What to produce:
Provide the material again, with every line intact and exact.

Data listing:

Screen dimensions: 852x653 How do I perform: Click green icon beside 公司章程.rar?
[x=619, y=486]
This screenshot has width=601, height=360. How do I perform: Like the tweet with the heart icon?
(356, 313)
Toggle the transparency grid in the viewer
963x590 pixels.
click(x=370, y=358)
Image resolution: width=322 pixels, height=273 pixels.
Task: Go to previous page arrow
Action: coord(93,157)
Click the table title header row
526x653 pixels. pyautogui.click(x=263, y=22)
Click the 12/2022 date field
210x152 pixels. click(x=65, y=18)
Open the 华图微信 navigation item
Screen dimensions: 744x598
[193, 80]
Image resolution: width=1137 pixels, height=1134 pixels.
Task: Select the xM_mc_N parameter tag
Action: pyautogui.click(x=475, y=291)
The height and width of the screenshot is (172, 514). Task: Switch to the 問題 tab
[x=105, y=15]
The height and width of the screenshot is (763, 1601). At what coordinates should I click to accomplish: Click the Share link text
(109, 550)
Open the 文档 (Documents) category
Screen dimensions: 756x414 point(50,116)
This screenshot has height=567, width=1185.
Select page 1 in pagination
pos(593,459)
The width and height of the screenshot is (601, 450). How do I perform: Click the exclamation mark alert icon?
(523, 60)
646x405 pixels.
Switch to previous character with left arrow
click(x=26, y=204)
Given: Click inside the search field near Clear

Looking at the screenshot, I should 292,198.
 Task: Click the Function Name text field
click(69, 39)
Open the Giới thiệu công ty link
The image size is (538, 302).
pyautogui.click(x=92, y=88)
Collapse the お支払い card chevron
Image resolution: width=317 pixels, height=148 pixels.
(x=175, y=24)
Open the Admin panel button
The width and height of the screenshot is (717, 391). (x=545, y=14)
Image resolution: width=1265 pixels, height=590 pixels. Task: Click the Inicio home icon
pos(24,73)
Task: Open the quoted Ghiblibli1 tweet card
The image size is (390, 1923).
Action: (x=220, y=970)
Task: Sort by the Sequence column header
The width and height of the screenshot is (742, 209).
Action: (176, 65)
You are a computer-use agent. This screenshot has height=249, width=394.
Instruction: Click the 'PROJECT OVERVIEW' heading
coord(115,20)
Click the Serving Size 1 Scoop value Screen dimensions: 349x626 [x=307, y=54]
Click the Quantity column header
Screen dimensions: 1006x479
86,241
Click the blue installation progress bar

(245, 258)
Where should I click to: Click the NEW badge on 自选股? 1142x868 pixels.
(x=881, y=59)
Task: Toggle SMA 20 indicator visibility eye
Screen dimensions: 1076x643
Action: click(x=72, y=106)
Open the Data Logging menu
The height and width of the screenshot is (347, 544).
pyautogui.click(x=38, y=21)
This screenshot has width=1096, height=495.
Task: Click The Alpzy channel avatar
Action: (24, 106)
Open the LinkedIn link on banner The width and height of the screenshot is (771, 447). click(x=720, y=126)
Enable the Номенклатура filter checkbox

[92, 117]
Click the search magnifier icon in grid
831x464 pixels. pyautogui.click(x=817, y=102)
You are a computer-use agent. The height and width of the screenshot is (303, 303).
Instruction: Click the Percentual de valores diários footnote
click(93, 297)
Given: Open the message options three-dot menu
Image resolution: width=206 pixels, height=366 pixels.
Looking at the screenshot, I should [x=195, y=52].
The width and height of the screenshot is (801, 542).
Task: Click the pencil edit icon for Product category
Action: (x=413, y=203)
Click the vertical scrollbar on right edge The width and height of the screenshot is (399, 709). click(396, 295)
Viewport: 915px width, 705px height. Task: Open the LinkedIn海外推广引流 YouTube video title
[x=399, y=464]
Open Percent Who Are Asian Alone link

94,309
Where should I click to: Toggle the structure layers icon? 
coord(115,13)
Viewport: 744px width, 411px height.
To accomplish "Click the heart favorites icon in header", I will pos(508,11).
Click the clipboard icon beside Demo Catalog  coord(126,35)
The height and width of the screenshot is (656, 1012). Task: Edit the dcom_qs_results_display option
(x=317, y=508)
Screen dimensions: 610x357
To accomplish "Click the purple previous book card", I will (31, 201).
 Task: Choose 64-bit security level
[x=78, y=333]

Written reply:
Screen dimensions: 852x653 How do I perform: Click green icon beside 公司章程.rar?
[x=619, y=486]
This screenshot has width=601, height=360. How do I perform: Like the tweet with the heart icon?
(356, 313)
Toggle the transparency grid in the viewer
963x590 pixels.
click(x=370, y=358)
Image resolution: width=322 pixels, height=273 pixels.
Task: Go to previous page arrow
Action: coord(93,157)
Click the table title header row
526x653 pixels. pyautogui.click(x=263, y=22)
Click the 12/2022 date field
210x152 pixels. click(x=65, y=18)
Open the 华图微信 navigation item
Screen dimensions: 744x598
[193, 80]
Image resolution: width=1137 pixels, height=1134 pixels.
Task: Select the xM_mc_N parameter tag
Action: pyautogui.click(x=475, y=291)
The height and width of the screenshot is (172, 514). Task: Switch to the 問題 tab
[x=105, y=15]
The height and width of the screenshot is (763, 1601). At what coordinates should I click to accomplish: Click the Share link text
(109, 550)
Open the 文档 (Documents) category
Screen dimensions: 756x414 point(50,116)
This screenshot has height=567, width=1185.
Select page 1 in pagination
pos(593,459)
The width and height of the screenshot is (601, 450). How do I perform: Click the exclamation mark alert icon?
(523, 60)
646x405 pixels.
Switch to previous character with left arrow
click(x=26, y=204)
Given: Click inside the search field near Clear

Looking at the screenshot, I should 292,198.
 Task: Click the Function Name text field
click(69, 39)
Open the Giới thiệu công ty link
The image size is (538, 302).
pyautogui.click(x=92, y=88)
Collapse the お支払い card chevron
Image resolution: width=317 pixels, height=148 pixels.
(x=175, y=24)
Open the Admin panel button
The width and height of the screenshot is (717, 391). (x=545, y=14)
Image resolution: width=1265 pixels, height=590 pixels. Task: Click the Inicio home icon
pos(24,73)
Task: Open the quoted Ghiblibli1 tweet card
The image size is (390, 1923).
Action: (x=220, y=970)
Task: Sort by the Sequence column header
The width and height of the screenshot is (742, 209).
Action: (176, 65)
You are a computer-use agent. This screenshot has height=249, width=394.
Instruction: Click the 'PROJECT OVERVIEW' heading
coord(115,20)
Click the Serving Size 1 Scoop value Screen dimensions: 349x626 [x=307, y=54]
Click the Quantity column header
Screen dimensions: 1006x479
86,241
Click the blue installation progress bar

(245, 258)
Where should I click to: Click the NEW badge on 自选股? 1142x868 pixels.
(x=881, y=59)
Task: Toggle SMA 20 indicator visibility eye
Screen dimensions: 1076x643
Action: click(x=72, y=106)
Open the Data Logging menu
The height and width of the screenshot is (347, 544).
pyautogui.click(x=38, y=21)
This screenshot has width=1096, height=495.
Task: Click The Alpzy channel avatar
Action: (24, 106)
Open the LinkedIn link on banner The width and height of the screenshot is (771, 447). click(x=720, y=126)
Enable the Номенклатура filter checkbox

[92, 117]
Click the search magnifier icon in grid
831x464 pixels. pyautogui.click(x=817, y=102)
You are a computer-use agent. The height and width of the screenshot is (303, 303).
Instruction: Click the Percentual de valores diários footnote
click(93, 297)
Given: Open the message options three-dot menu
Image resolution: width=206 pixels, height=366 pixels.
Looking at the screenshot, I should [x=195, y=52].
The width and height of the screenshot is (801, 542).
Task: Click the pencil edit icon for Product category
Action: (x=413, y=203)
Click the vertical scrollbar on right edge The width and height of the screenshot is (399, 709). click(396, 295)
Viewport: 915px width, 705px height. Task: Open the LinkedIn海外推广引流 YouTube video title
[x=399, y=464]
Open Percent Who Are Asian Alone link

94,309
Where should I click to: Toggle the structure layers icon? 
coord(115,13)
Viewport: 744px width, 411px height.
To accomplish "Click the heart favorites icon in header", I will pos(508,11).
Click the clipboard icon beside Demo Catalog  coord(126,35)
The height and width of the screenshot is (656, 1012). Task: Edit the dcom_qs_results_display option
(x=317, y=508)
Screen dimensions: 610x357
To accomplish "Click the purple previous book card", I will (31, 201).
 Task: Choose 64-bit security level
[x=78, y=333]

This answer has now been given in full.